La maison de là-bas fin

aile68

ça aurait pu être une belle chanson mais il manquait la musique des pleurs et de l'espérance oubliée au fond d'un mouchoir de poche brodé par grand-mère. Entrelacs de souvenirs et de parfums de là-bas, tomates séchées au soleil de là-bas, je jouissais de la vie dans toute sa profondeur et son intensité. Beaucoup de monde se réunissait dans la maison, des cousins venus de loin, l'Amérique nous semblait si proche avec eux! Nous savourions des fruits de là-bas, de grosses mures charnues, l'or noir des collines et des campagnes, nous visitions des grottes à ciel ouvert, effondrées dans l'érosion des roches, il y a un millier d'années de cela. Nos vacances c'était ombre et lumières dorées, cadeaux et bonbons cachés dans des valises que nous ramènerions avec d'autres paquets bien ficelés que nous passions par les fenêtres d'un train spécialement formé pour nous, les émigrés.

Ensemble nous formions des mondes universels, sans pays, sans frontières, que des limites naturelles comme des fleuves ou d'immenses forêts, noires, bleues. Le soir, sur la place comme un grand plateau scénique, nous écoutions des musiciens en verve, des orchestres de tambourins et de mandolines émouvantes, sautillantes, le folklore plaisait encore mais pour plus longtemps. Les jeunes avaient envie de modernisme mais on se promenait encore le bras dessus dessous sur le cours long comme une rivière mouvante, bruyante. Les voitures avaient du mal à se frayer un chemin dans la foule endimanchée, longue parade où l'on pouvait tomber amoureux ou au contraire où l'on fuyait les garçons trop pressants, trop âgés.

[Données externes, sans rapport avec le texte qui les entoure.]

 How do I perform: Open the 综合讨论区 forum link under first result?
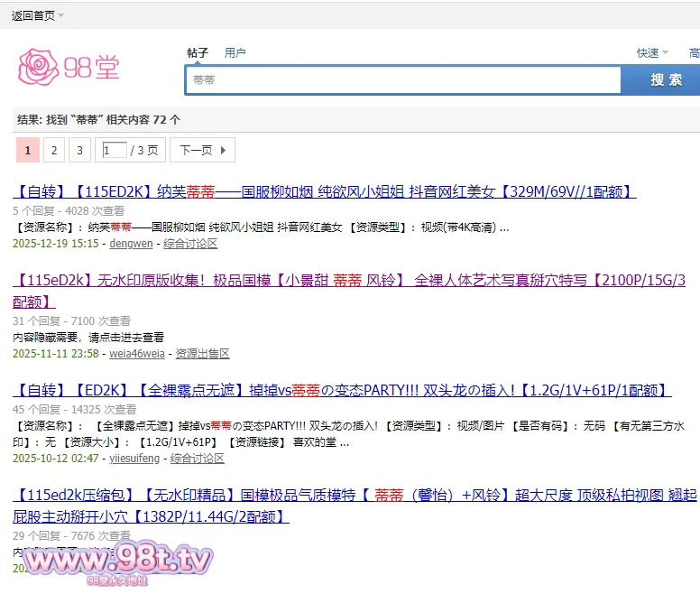pyautogui.click(x=190, y=244)
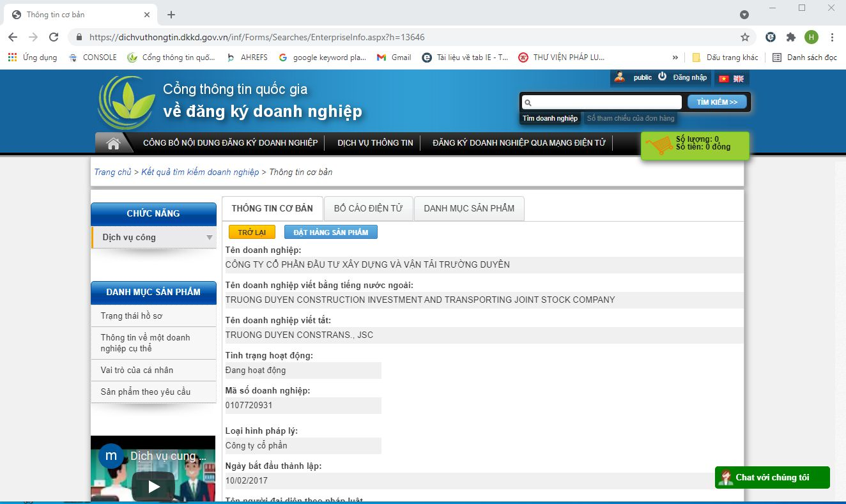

Là-bas, les feux d'artifice étaient des châteaux de feu, on achetait de grands ballons de baudruche qu'on attachait ensuite au balcon du premier, on les regardait flotter dans l'air avec amusement avec la cousine d'Amérique et, ils résistaient ces ballons, à la chaleur du soleil implacable. J'aurais aimé y aller en Amérique, au V. plus précisément, au Sud des Etats-Unis, j'ose croire que c'est encore possible. Rêves, espoirs de "là-bas" divers, on regardait les grosses voitures de ceux qui venaient d'Allemagne avec dédain et pourtant ça aurait pu être nos cousins, nos amis. Dans mon île de là-bas, quand j'étais petite c'était encore mules et longues processions de chèvres et de brebis, c'était un événement spectaculaire quand ces dernières passaient. Mon petit-frère lui, cochait les jours qui passaient lentement, brûlaient au soleil avec les champs de blé le soir, après une longue journée de soleil.

C'est resté un pays de soleil et de joie, de combat sur une vie difficile, une charnière entre un passé qui sévit encore et un présent malmené, négligé par une mentalité corrompue, séculaire qui sévit dans toute l'île, un "là-bas" qui s'est construit à la force du poing et des proverbes que ma mère cite encore.